Mr. MacDonald, who was New Hampshire’s education commissioner and has served as superintendent of three different school districts, “is a lifelong educator” who boasts a “distinguished career,” Mr. Hunter said.

“Compare him with anyone else who’s sat in that seat recently,” he said, “and you’ll get night and day.”

Critics of the qualifications of Mr. MacDonald’s predecessor, Beryl Dorsett, recall Democratic Senator Paul Simon’s remark at her 1987 confirmation hearing: “To move from being an assistant principal to administering a $5-billion program is a big jump.”

Other Bush Administration appointees who have come with widely praised credentials include Undersecretary Ted Sanders, a former state school chief in Illinois and Nevada; Robert R. Davila, assistant secretary for special education and rehabilitative services, who has had a long career as a teacher of the deaf; and Rita Esquivel, a veteran school-district administrator and teacher who heads the office of bilingual education and minority-languages affairs.

Lack of an Agenda?

Not everyone is happy about the Bush appointees’ education credentials and more cooperative attitude.

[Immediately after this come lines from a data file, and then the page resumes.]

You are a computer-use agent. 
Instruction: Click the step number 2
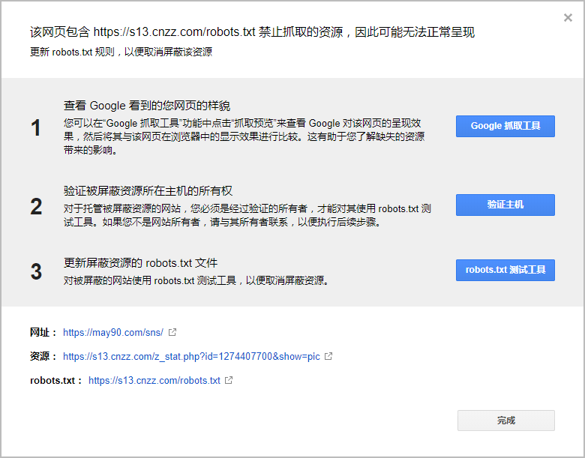[x=36, y=206]
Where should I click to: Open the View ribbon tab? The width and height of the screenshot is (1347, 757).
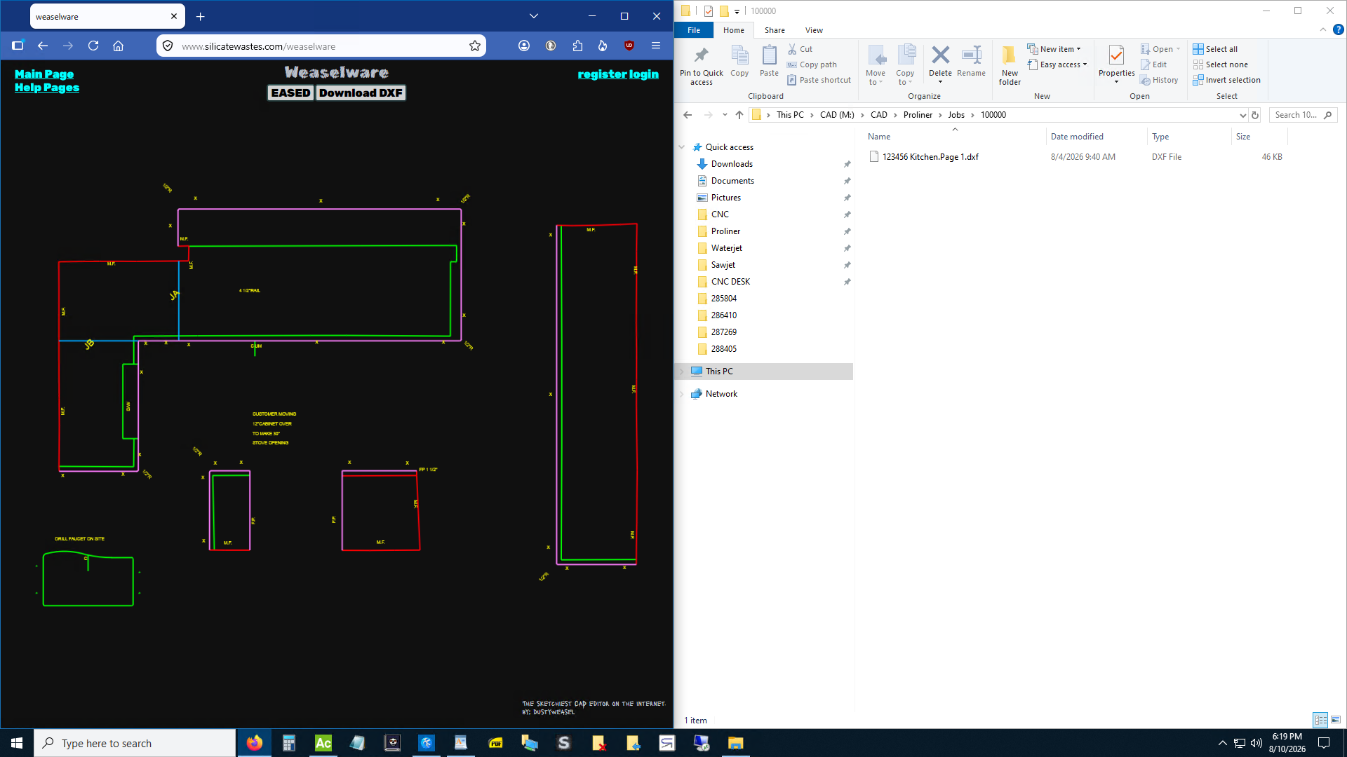pos(814,30)
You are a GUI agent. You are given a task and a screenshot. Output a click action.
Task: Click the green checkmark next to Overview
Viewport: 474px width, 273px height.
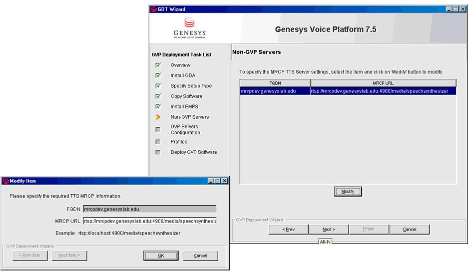(x=158, y=65)
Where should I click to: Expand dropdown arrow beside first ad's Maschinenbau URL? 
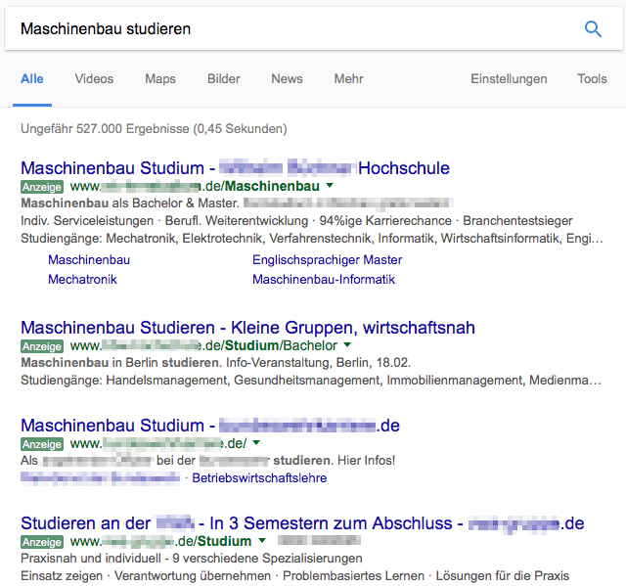tap(331, 186)

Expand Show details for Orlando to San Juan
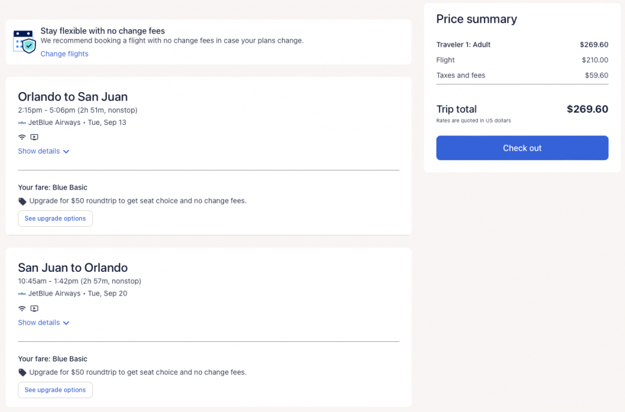click(x=44, y=151)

“I look at them as practitioners, with more specific experience in education rather than a broader outlook on education reform,” said Jeanne Allen, an education analyst for the conservative Heritage Foundation.

“That might be fine to handle programs and have a nitty-gritty knowledge of them,” she said. “But if they don’t have an agenda, that makes it hard for the Administration to have any new ideas.”

“Under Bennett,” she continued, “they were all working toward an agenda, and that’s what political appointees are supposed to do.”

“We’ve seen what happens when you include people with education credentials on advisory committees or in forming polices,” Ms. Allen added. “Nothing much happens.”

The Administration’s final nominee for a top slot, Mr. Williams, the assistant secretary-designate for civil rights, is slated to succeed the Reagan appointees most often charged with lacking credentials. None of the officials who headed the office for civil rights under Mr. Reagan--Clarence Thomas, Harry Singleton, and LeGree S. Daniels--had any direct experience in civil-rights law.

Civil-rights advocates said last week that they knew little about Mr. Williams, but were encouraged by his experience prosecuting civil-rights cases while a lawyer at the Justice Department.

“I’ve heard good things from people who worked with him when he was in the criminal division” of Justice’s civil-rights branch, said Elliot Minceberg, who is investigating his background for the liberal lobbying group People for the American Way.

Still, a number of advocates said, it remains to be seen whether Mr. Williams can make headway at the OCR.

That wait-and-see attitude may be in order for all the Bush education appointees, caution many Washington-based education spokesmen.

Citing the modest education initiatives in Mr. Bush’s budget proposal, they say it is unclear whether the Administration’s promising lineup will in fact move in new directions.

“It’s going to take a while to assess how effectively these people, both as individuals and as a team, are going to perform,” Mr. Edwards said.

“Political appointments are still political appointments,” he said. “They haven’t selected Johnson Democrats to head the Education Department.”